Paper No. 2
Presentation Time: 8:15 AM

IGNEOUS EMPLACEMENT PROCESSES IN THE SHALLOW CRUST: BUCKHORN RIDGE INTRUSION, HENRY MOUNTAINS, UTAH


HORSMAN, Eric, Dept. of Geological Sciences, East Carolina University, Greenville, NC 27858, DE SAINT BLANQUAT, Michel, Observatoire Midi-Pyrénées, CNRS/Université Paul-Sabatier, UMR 5563 / LMTG, Toulouse, 1234, France and MORGAN, Sven, Department of Earth and Atmospheric Sciences, Central Michigan University, 314 Brooks Hall, Mount Pleasant, MI 48859, horsmane@ecu.edu

The Buckhorn Ridge intrusion is a tongue-shaped sill emplaced during mid-Tertiary time as part of the laccolithic Mount Holmes intrusive center in the Henry Mountains of southern Utah. This plagioclase-hornblende body intrudes subhorizontal sedimentary strata and its three-dimensional shape is exceptionally well exposed. The intrusion has a maximum thickness of ~60 m near its emergence from dike-like feeder conduits and thins progressively until its distal termination ~1300 m away. The intrusion bifurcates near its termination to include both a concordant lobe and a lobe that cuts up-section before again becoming concordant.

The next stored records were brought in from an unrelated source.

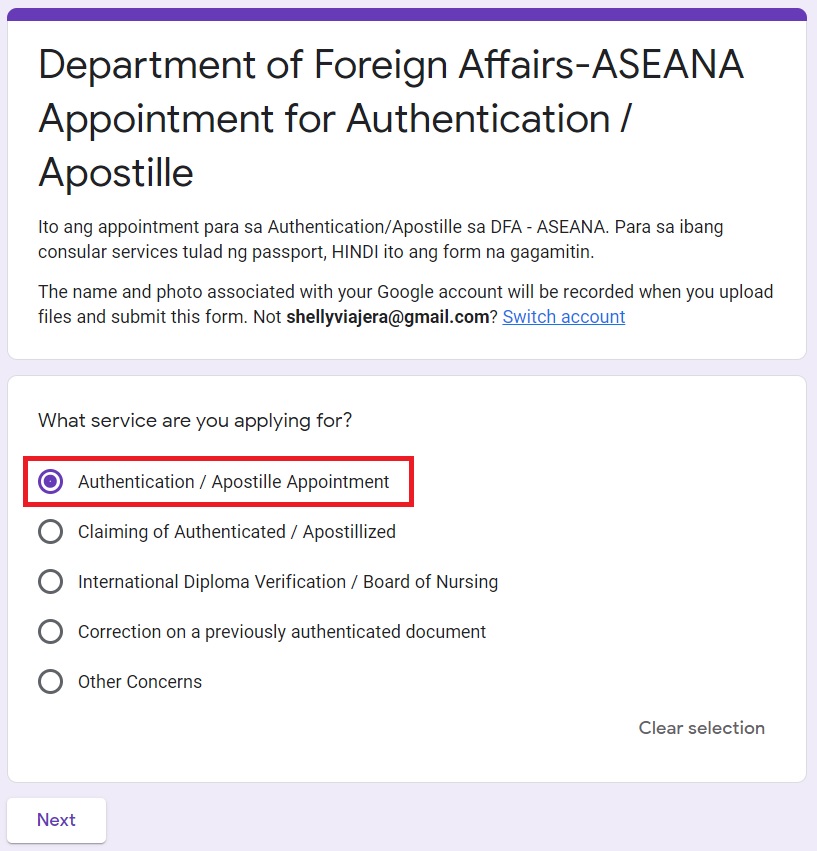The width and height of the screenshot is (817, 851).
Task: Click the purple bar atop the form header
Action: tap(407, 14)
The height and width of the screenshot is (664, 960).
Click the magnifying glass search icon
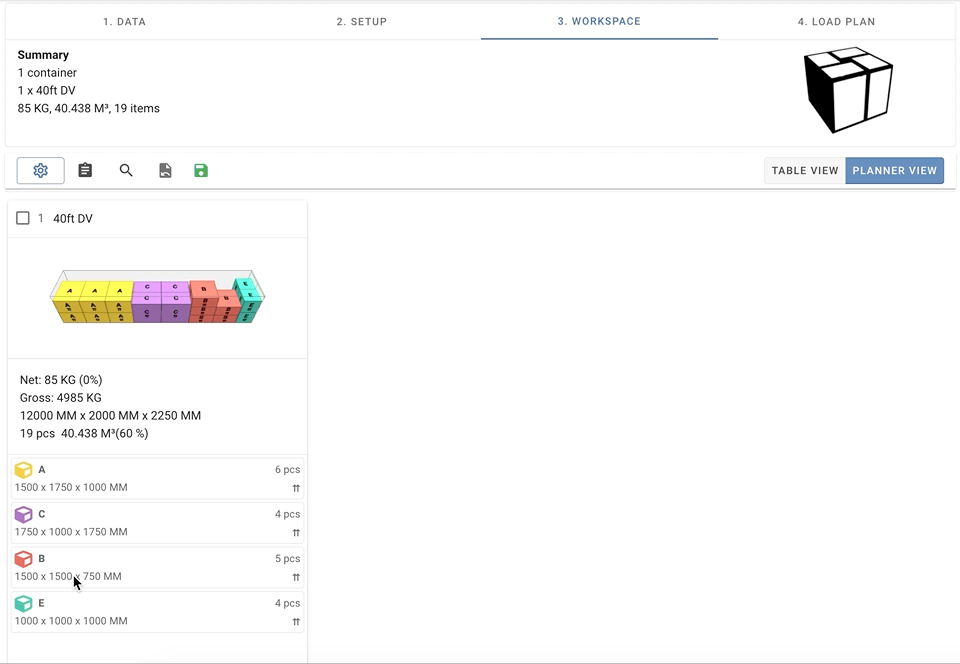[x=126, y=171]

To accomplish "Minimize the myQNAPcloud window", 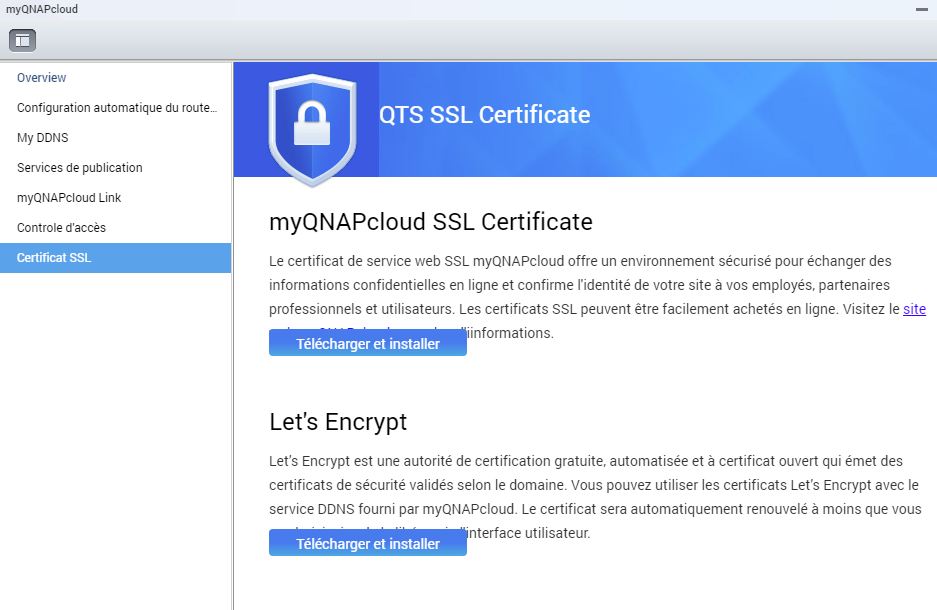I will (x=920, y=9).
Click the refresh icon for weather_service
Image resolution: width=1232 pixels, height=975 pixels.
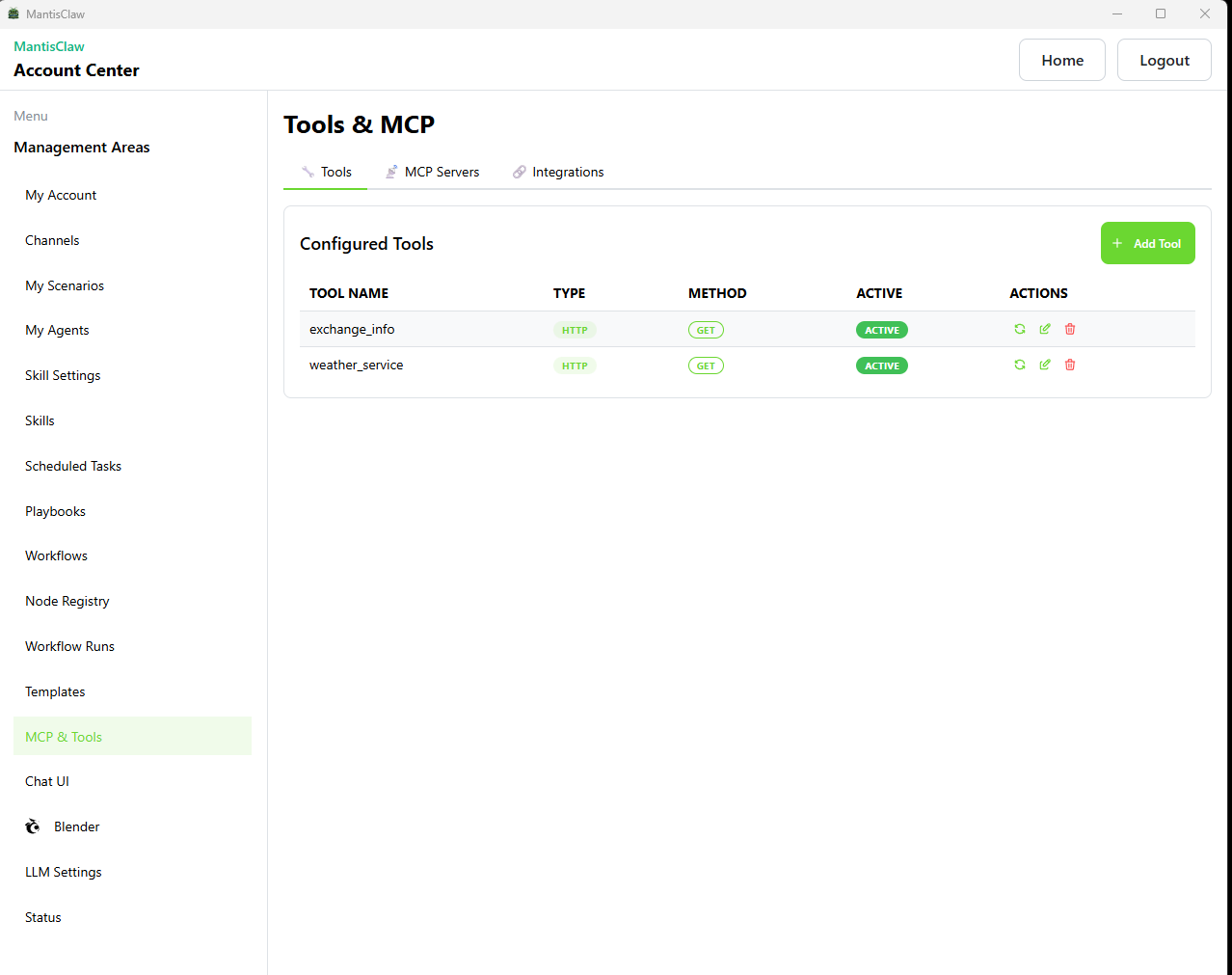tap(1020, 365)
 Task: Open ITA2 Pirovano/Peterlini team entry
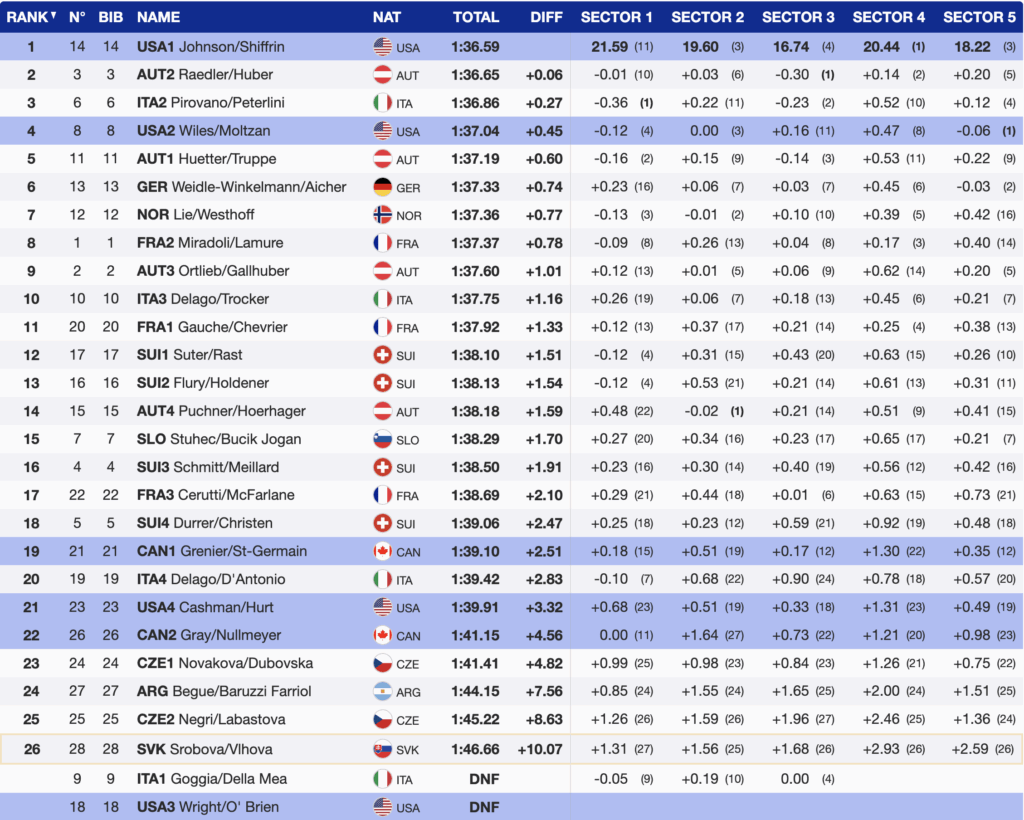(211, 103)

Fabric measurements of phenocryst shape-preferred orientation in the intrusion, from field data and anisotropy of magnetic susceptibility, are weak but persistent throughout the body. Foliation is sub-parallel to shallowly dipping upper and lower contacts. Lineation displays a restricted fanning pattern in the direction of magma flow.

Weak fabric development within the intrusion may be related to magma rheology. During emplacement the melt was relatively silica-rich (>60% SiO2) and included abundant phenocrysts (>50% vol.). Consequently, magma viscosity was quite high. Emplacement-related deformation was therefore likely concentrated near the margins of intrusion, much of which may have been transported outward as a high-viscosity plug accommodated by shear near the margins of the body.

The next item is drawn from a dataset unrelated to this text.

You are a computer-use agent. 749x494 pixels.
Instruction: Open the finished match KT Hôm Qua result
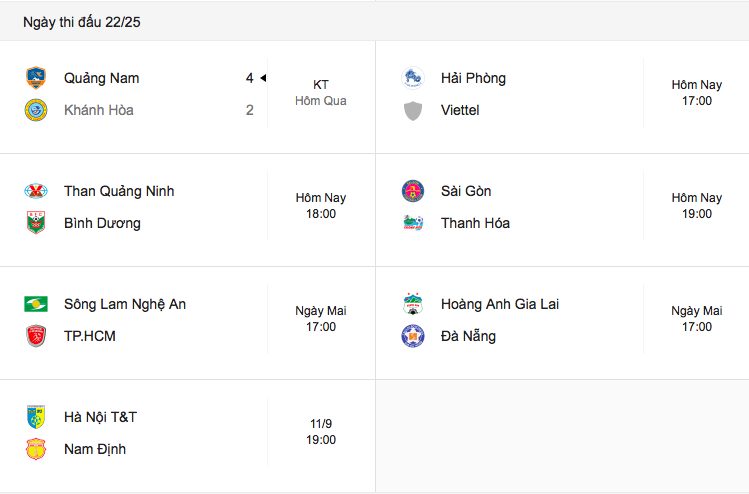point(321,93)
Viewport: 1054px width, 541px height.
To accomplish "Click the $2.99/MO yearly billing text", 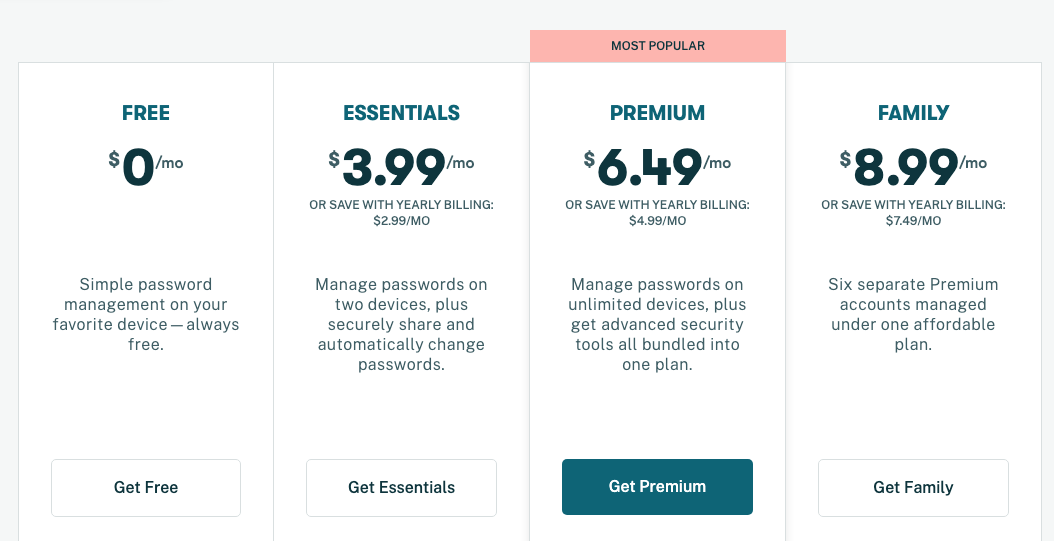I will click(x=401, y=221).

Much of this emplacement-related strain was likely partitioned into a cataclasite layer up to ~1 m thick that is spectacularly well exposed along much of the base of the intrusion. Presumably, the thin cataclasite layer accommodated most of the deformation during emplacement. This allowed the vast majority of the magma to be emplaced nearly passively and to develop very weak fabric. No cataclasite was found within the ~500 m most proximal to the presumed feeder zone. One explanation for development of cataclasite in the more distal portion of the intrusion is progressive acceleration of sill propagation rate with increasing total length. This acceleration has been predicted in dynamic models and is observed in analog models of sill emplacement.